We did not have money growing up. We used to always get The Star and The Enquirer from my relatives, who would pay for it. We got the secondhand edition. The real news did still come first when you got it a week later, but I got this library card. And in Brooklyn, New York, where we didn't have books, we had this library. And my grandmother would take me there. And every week when I would stay with her, we would go and I remember the librarian would always say, "This is your section," and I thought she meant this was my section, it was my own, just made just for me.
But I remember my section. And my section came waist high to me now, and it was eye height to me then. I could remember seeing all the vellum and all the beautiful, clear things that were wrapped around the books, and I could pull them out. And that's where I met Judy Blume, and that's where I met Agatha Christie, and that's where I learned to hate the Hardy Boys, okay. That's where I learned all the things that I loved to do. I loved to read. And it was in the library, where I was.
So I came here tonight to say the most important thing of all, and I say thank you. Thank you for changing my life. Thank you for saving me from The Star and The Enquirer. Thank you for proving what books really are. But I owe you that thanks, and you'll never know, right? People never get the chance.
When I wrote my first book, I should tell you, in 8th grade I had an English teacher. And she was the one who said to me, "You can write. You can write, Brad, you can do this." And she transferred me into the honors class. I didn't know what she was talking about. But when my first novel came out, I went back to her classroom, and I knocked on the door. And she said, "Can I help you?" Because the last time she saw me, in 8th grade, I had a full head of hair.
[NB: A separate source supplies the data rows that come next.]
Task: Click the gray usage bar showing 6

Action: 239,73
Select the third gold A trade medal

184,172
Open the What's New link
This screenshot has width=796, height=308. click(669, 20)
And I said, "My name is Brad Meltzer, and I wrote this book, The Tenth Justice, for you." And she said to me . . . she started crying. And I said, "Why are you crying?" She said, "I was going to retire this year because I didn't think I was having an impact anymore." And I said, "Are you kidding me? You have 30 students; we have one teacher."
And I want you to think of yourselves tonight as that one teacher, that one person who provides that, yes, who shows those people books.
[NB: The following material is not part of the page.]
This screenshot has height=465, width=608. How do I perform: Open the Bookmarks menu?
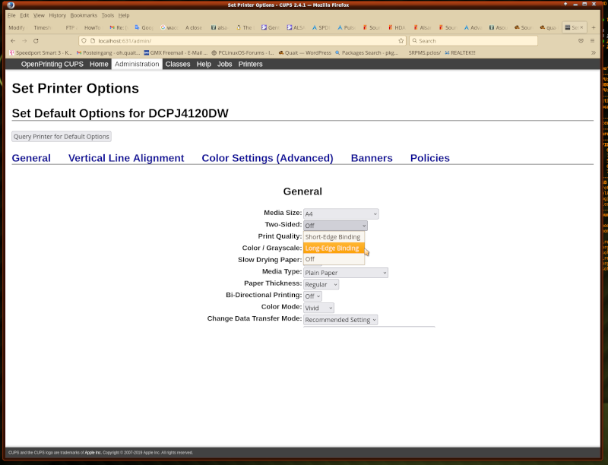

I'll leave you with this. I've been researching for the past eight years of my life heroes, heroes for my son, a collection of them throughout history, that I wanted to give to him and present to him, and you can see the book on the table.
But there's one hero that I think stands out for me tonight, and it's Anne Sullivan, who taught Helen Keller how to read and write. And many of you know the story, and you've seen the movie about Anne Sullivan. What I didn't know is that Helen Keller went to college. But there were no Braille books at the time, so Anne Sullivan used to spend five hours every day writing in the palm of Helen Keller, reading from her books, and writing in her palm everything that was in the book, and that's how Helen Keller was getting through college.
At the same time Anne Sullivan's own eyesight was fading, and her doctor said to her, "If you keep reading to this girl, you're going to risk losing your sight yourself and be blind forever." And Anne Sullivan said, "I don't care." And she kept reading to Helen Keller, and Helen Keller graduated college cum laude.
And I tell you that story because again, like my teacher Ms. Spicer, and like my grandmother, and like Anne Sullivan, you may not have these exact same moments, but you are that person. You are the one, you might not write it in their hands personally, you might not risk your eyesight to do it, but you are the giver of those stories. And that is the best gift you will give.
And they will never come and say thank you except at fancy-schmancy events like this, but I promise you, on behalf of all of us who get to read these books, that thank you has meant more than you will ever know. So, much appreciated.